报错一:
背景
启动spark-shell后查询hive中的表信息,报错
$SPARK_HOME/bin/spark-shell
spark.sql("select * from student.student ").show()
日志
Caused by: java.lang.RuntimeException: Unable to instantiate org.apache.hadoop.hive.ql.metadata.SessionHiveMetaStoreClient
at org.apache.hadoop.hive.metastore.MetaStoreUtils.newInstance(MetaStoreUtils.java:1523)
at org.apache.hadoop.hive.metastore.RetryingMetaSto
Caused by: org.datanucleus.store.rdbms.connectionpool.DatastoreDriverNotFoundException:
The specified datastore driver ("com.mysql.jdbc.Driver") was not found in the
CLASSPATH. Please check your CLASSPATH specification,
and the name of the driver.
原因:
spark访问存放hive的Metastore的mysql数据库时,没有连接成功,因为spark没有没有mysql-connecter的jar包,即mysql驱动
解决:
有人说,那就直接把jar包cp到$SPARK_HOME/jars下呗,不好意思,这样再生产中是绝对不行的,并不是所有spark程序都会用到mysql驱动,所以我们要在提交作业时指定--jars,多个jar包用逗号分隔 注(我的mysql版本是5.1.73)
[hadoop@hadoop003 spark]$ spark-shell --jars ~/softwares/mysql-connector-java-5.1.47.jar
19/05/21 08:02:55 WARN util.NativeCodeLoader: Unable to load native-hadoop library for your platform... using builtin-java classes where applicable
Setting default log level to "WARN".
To adjust logging level use sc.setLogLevel(newLevel). For SparkR, use setLogLevel(newLevel).
Spark context Web UI available at http://hadoop003:4040
Spark context available as 'sc' (master = local[*], app id = local-1558440185051).
Spark session available as 'spark'.
Welcome to
____ __
/ __/__ ___ _____/ /__
_\ \/ _ \/ _ `/ __/ '_/
/___/ .__/\_,_/_/ /_/\_\ version 2.4.2
/_/
Using Scala version 2.11.12 (Java HotSpot(TM) 64-Bit Server VM, Java 1.8.0_131)
Type in expressions to have them evaluated.

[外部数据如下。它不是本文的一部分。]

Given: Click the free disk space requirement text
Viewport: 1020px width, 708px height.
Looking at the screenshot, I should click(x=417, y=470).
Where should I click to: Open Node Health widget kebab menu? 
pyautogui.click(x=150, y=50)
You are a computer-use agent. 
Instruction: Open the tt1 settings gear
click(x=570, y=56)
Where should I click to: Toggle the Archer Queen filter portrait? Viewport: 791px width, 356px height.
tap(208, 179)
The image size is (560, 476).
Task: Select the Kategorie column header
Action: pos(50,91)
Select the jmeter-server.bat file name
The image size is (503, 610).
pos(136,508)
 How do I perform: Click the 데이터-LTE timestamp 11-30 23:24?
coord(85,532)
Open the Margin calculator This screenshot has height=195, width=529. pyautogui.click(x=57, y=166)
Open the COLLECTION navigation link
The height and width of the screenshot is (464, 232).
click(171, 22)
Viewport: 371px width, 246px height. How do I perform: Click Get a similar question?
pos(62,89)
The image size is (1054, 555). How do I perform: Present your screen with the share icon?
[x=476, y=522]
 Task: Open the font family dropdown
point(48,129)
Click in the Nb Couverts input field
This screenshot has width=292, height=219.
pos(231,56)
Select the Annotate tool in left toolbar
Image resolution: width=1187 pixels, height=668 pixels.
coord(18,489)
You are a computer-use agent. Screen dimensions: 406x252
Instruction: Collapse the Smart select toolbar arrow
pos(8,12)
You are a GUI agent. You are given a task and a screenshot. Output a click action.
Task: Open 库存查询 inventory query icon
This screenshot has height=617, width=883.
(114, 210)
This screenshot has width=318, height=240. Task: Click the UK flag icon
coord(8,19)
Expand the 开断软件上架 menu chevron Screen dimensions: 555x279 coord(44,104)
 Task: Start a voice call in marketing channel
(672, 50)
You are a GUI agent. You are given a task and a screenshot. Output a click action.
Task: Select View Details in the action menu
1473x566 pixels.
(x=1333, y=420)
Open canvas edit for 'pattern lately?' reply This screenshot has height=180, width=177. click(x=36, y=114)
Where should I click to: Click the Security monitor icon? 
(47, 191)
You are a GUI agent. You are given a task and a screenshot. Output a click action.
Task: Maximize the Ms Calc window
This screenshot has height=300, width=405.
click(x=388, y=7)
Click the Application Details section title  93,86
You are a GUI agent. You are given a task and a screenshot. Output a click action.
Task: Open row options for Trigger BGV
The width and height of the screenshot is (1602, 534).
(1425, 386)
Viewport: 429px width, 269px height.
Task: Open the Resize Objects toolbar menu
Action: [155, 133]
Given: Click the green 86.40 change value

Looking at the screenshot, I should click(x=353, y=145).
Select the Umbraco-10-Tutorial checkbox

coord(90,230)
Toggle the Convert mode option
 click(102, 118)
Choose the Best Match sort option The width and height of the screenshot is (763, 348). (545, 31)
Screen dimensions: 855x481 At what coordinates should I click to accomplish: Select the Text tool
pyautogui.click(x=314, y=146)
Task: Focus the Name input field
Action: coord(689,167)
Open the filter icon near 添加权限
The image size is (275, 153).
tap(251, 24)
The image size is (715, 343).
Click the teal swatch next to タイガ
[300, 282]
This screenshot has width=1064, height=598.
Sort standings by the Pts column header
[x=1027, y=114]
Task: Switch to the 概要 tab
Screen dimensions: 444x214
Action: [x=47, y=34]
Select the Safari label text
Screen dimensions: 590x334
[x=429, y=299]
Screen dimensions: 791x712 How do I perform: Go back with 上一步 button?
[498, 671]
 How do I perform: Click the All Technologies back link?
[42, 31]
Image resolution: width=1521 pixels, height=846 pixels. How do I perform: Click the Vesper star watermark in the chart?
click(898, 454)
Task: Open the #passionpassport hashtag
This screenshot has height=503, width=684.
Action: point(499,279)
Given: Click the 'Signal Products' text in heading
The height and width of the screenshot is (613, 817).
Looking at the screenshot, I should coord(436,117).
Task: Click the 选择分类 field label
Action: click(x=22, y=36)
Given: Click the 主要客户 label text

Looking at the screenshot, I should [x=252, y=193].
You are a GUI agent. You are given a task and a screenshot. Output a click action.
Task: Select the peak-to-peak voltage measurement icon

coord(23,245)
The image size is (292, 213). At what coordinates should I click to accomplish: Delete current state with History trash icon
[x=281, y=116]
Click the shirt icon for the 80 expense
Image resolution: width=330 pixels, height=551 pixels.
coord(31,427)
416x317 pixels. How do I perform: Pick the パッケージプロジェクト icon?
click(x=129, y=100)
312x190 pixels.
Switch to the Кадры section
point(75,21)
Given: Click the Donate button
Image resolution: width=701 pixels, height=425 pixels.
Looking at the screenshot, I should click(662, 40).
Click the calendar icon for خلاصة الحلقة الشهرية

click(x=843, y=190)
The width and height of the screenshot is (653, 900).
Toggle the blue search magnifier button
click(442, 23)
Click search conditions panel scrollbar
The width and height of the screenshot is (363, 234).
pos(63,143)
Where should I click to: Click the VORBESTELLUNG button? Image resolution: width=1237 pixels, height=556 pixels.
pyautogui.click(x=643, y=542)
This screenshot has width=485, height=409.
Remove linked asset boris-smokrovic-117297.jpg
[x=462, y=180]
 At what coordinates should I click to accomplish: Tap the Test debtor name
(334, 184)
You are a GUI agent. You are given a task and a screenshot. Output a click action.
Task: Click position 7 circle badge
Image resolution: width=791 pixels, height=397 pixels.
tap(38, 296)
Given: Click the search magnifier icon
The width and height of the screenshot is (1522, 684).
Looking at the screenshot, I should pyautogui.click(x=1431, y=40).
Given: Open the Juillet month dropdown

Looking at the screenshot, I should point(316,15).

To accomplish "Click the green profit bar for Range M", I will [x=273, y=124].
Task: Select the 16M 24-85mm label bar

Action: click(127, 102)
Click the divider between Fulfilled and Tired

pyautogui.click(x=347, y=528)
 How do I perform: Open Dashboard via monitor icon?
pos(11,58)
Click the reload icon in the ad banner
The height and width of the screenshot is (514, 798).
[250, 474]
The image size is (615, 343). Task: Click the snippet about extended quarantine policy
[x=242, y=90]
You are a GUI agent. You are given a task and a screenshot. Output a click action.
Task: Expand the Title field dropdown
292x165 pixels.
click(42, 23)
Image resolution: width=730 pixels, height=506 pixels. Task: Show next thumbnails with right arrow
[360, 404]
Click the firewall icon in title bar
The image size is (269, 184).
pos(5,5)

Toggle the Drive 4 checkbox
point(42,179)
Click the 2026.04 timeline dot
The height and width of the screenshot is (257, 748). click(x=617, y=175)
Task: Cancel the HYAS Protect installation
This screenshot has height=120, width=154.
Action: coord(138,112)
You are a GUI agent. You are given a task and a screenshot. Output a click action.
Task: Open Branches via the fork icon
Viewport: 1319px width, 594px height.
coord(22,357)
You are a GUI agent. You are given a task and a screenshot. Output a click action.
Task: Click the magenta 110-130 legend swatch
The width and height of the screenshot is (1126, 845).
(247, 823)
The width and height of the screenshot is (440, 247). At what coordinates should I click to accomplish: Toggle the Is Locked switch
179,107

Type :help for more information.
scala> spark.sql("select * from student.student ").show()
19/05/21 08:04:42 WARN DataNucleus.General: Plugin (Bundle) "org.datanucleus" is already registered. Ensure you dont have multiple JAR versions of the same plugin in the classpath. The URL "file:/home/hadoop/app/spark-2.4.2-bin-hadoop-2.6.0-cdh5.7.0/jars/datanucleus-core-3.2.10.jar" is already registered, and you are trying to register an identical plugin located at URL "file:/home/hadoop/app/spark/jars/datanucleus-core-3.2.10.jar."
19/05/21 08:04:42 WARN DataNucleus.General: Plugin (Bundle) "org.datanucleus.api.jdo" is already registered. Ensure you dont have multiple JAR versions of the same plugin in the classpath. The URL "file:/home/hadoop/app/spark/jars/datanucleus-api-jdo-3.2.6.jar" is already registered, and you are trying to register an identical plugin located at URL "file:/home/hadoop/app/spark-2.4.2-bin-hadoop-2.6.0-cdh5.7.0/jars/datanucleus-api-jdo-3.2.6.jar."
19